(Анин голос тоже раскачивается вниз и вверх.)
(Самая высокая нота у Ани – в конце строки. Что-то щемящее в этом… Интонационно женская рифма всегда предполагает вопрос или по крайней мере многоточие. Она потому и называется женской.)
– Долгими полярными ночами Всеволод и тебе читал Мандельштама!– я протягиваю руку к книге, но Аня из упрямства прижимает ее, раскрытую, к груди.
– Во-первых, полярная ночь одна. А во-вторых, он читал это мне, когда звонил последний раз и ну очень-преочень хотел меня видеть!– в ее голосе вызов.– Вот и захотелось найти и перечесть.
– Так ты все это время?..– Семен уныло ерошит тяжелые волосы.– Ты вместо того чтобы!..
– Семен, а что бы самому не прошвырнуться?– я даже готов помочь ему встать.

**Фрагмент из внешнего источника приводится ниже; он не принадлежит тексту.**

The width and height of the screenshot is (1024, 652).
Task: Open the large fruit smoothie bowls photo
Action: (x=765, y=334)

– Без рук!– в синих Анютиных глазках лукавая отвага.– Между прочим, Геша, в третьем вагоне тому назад ты сидишь почему-то на корточках и подслушиваешь наш разговор.
– Но этого не было!
– Значит, будет!– Она протягивает мне том Мандельштама и извлекает из бездонных карманов своего рыжего комбинезона по бутылке Останкинского пива.
– У-я! Анка! Двойню принесла!– рычит Семен, хватаясь за бутылец.– Василь Иваныч, я своего уже забрал!

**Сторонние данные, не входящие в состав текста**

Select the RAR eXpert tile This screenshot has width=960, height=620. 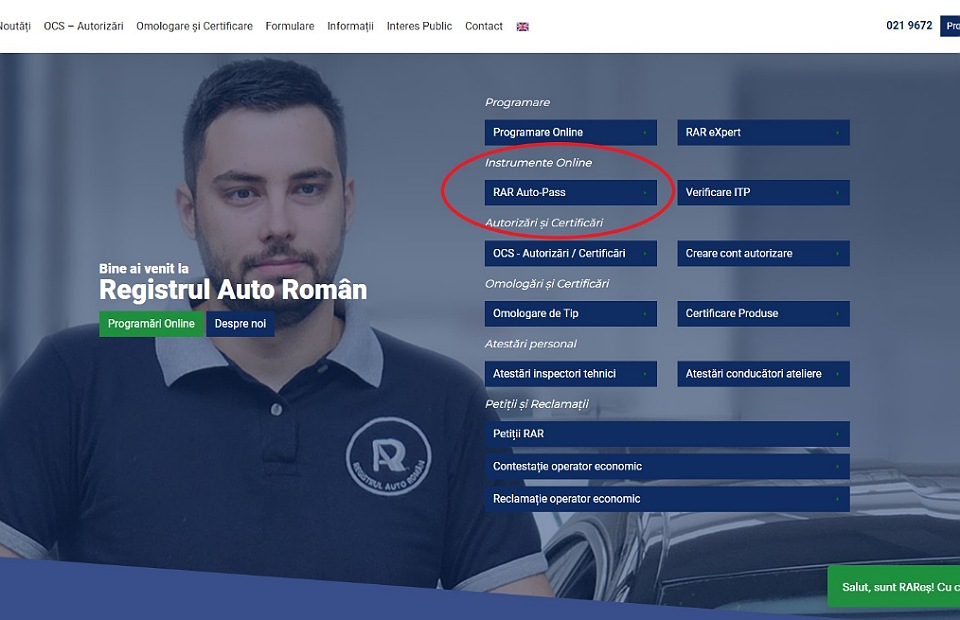pyautogui.click(x=763, y=133)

Однако вторую бутылку Аня оставляет себе – открывает ловким ударом об угол стеллажа. И уютно устраивается на полу.
Большие глотки мерно пульсируют на ее удлинившейся шее. Можно вставить в реестрик… Впрочем, что же тут непристойного? Но волнует невероятно!
– Нюх, а видала кого еще?– Сема выхлебал залпом и теперь благодарно кладет свою голову ей на колени.

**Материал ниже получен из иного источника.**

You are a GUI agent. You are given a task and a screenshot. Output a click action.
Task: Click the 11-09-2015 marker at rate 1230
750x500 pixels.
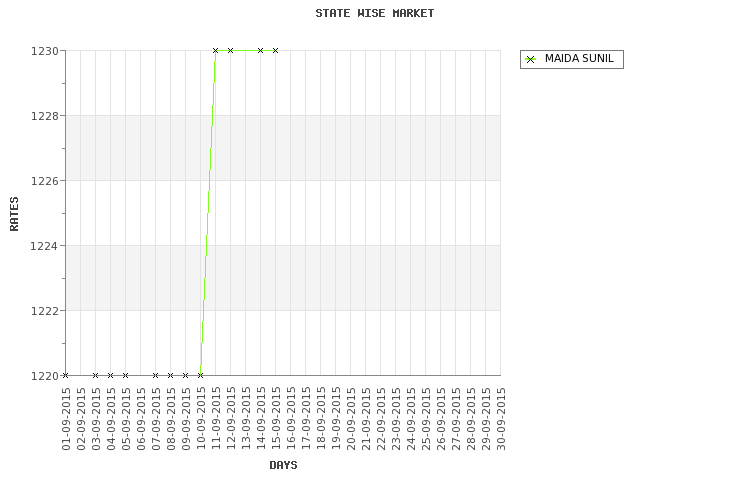(x=215, y=50)
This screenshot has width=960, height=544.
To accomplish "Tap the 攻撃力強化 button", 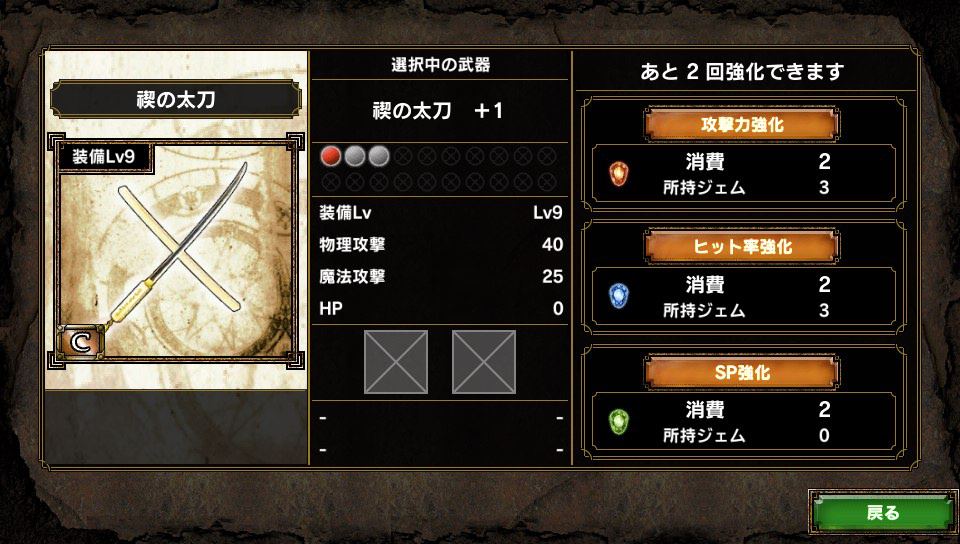I will pos(742,124).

– Три раза Тамару и еще два раза…
– Нюха! Ну? Не томи!
– Бр-р-р!
– Ну же?
– Себя! Ой, мужики, красивая я баба! А только удовольствие, скажу я вам, все равно ниже среднего!
– Разговаривали?
– Геш, мне с Семой посекретничать надо. Может, пообщаешься с нами в соседнем вагоне?
– А я и не знал, что вы знакомы, всегда все самым последним узнаю,– ворчит Семен, но головы с ее колен не снимает.
– Женихаемся!– Аня смотрит на меня, словно я – горстка риса, предназначенная для телекинетических манипуляций.
– Анечка! Но мы могли бы вместе искать отсюда выход.
– Да-да-да! Поищи с нами вместе. Там нас много. Ну иди же!
Надо придумать фразу для не слишком жалкого ухода…
– Только учти! Вы оба учтите, что это – моя глава!– и удаляюсь.
Теперь на цыпочках. Теперь замираю. У Анюши нет мочи терпеть:
– Сем, его здесь нигде нет! Его нет здесь нигде! Потому что он там, он по ту сторону листа!
– Не… Ты че?
– Я когда себя в тамбуре увидела, я сразу его стеночку расписную в Норильске вспомнила… Много нас, и мы все для него на одно лицо!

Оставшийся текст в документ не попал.